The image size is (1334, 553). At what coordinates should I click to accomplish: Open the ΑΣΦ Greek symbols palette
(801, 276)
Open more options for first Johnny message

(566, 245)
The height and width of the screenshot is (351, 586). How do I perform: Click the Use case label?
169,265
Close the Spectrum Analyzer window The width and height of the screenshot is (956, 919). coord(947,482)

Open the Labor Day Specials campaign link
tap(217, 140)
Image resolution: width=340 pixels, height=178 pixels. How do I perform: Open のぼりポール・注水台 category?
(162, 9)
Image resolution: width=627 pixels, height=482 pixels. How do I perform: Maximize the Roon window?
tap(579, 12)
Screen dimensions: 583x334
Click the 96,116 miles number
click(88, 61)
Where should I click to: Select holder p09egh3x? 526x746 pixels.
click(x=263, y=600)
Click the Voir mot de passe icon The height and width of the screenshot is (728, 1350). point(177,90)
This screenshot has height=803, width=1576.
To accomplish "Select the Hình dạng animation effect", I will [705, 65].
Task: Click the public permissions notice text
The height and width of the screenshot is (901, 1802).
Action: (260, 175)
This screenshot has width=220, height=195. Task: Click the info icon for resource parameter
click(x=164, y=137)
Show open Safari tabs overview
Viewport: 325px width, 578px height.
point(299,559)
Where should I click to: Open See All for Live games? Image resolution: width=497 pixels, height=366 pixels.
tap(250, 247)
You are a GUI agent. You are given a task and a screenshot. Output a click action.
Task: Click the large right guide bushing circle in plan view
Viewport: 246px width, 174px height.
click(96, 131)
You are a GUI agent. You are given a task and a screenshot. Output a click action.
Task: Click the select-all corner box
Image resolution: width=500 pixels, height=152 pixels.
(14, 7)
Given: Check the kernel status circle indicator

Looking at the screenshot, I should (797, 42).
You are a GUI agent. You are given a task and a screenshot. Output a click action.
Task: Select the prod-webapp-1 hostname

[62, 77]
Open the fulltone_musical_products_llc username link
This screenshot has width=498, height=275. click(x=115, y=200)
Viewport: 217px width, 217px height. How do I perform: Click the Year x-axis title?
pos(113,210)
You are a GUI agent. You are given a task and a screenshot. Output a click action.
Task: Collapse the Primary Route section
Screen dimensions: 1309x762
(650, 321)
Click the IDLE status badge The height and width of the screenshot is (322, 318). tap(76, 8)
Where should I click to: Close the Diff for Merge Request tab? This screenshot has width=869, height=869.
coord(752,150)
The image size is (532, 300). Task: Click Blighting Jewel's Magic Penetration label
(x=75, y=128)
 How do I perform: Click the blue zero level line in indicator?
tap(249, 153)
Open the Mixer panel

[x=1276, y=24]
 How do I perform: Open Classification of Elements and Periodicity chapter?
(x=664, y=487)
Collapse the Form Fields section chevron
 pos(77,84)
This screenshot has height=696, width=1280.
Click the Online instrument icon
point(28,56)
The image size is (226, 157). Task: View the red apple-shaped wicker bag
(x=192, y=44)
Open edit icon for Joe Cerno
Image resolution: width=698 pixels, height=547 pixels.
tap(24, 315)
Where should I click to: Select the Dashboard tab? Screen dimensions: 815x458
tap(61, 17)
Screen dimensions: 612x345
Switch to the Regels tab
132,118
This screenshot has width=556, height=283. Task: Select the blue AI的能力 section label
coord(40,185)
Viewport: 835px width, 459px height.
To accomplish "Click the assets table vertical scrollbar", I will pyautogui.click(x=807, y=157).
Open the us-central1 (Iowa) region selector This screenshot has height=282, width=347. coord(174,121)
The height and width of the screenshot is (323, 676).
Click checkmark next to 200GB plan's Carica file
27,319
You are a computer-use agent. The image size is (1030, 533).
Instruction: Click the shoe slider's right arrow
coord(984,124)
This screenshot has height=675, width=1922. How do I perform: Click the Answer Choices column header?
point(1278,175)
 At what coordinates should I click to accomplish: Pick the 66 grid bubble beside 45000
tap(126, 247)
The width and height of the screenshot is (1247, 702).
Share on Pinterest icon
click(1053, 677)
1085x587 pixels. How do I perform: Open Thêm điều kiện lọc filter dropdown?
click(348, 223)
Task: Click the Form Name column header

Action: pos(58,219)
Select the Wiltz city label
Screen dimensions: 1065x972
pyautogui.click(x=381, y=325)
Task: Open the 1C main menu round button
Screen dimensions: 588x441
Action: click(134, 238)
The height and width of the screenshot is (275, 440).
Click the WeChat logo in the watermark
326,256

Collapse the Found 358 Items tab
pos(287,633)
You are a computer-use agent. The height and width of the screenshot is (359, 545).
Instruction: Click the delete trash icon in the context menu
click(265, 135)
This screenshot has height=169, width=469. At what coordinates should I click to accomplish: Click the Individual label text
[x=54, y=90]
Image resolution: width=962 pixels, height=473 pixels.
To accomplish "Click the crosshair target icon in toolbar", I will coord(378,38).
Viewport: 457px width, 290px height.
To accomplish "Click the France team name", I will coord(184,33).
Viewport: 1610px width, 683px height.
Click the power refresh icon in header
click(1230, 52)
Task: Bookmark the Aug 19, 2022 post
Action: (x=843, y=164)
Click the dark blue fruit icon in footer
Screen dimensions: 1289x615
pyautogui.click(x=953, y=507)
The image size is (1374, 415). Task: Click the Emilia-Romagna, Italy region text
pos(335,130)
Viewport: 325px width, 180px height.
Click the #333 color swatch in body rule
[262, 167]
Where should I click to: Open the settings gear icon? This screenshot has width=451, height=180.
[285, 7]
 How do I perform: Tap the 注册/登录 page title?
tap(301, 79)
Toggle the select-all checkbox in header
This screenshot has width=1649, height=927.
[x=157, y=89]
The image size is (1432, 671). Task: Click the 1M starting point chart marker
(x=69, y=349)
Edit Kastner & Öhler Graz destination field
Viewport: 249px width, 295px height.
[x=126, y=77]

---

(Problem details) Wherever a line in the material contains "will", count it; the answer is the number alone.

(Response for this exercise) 4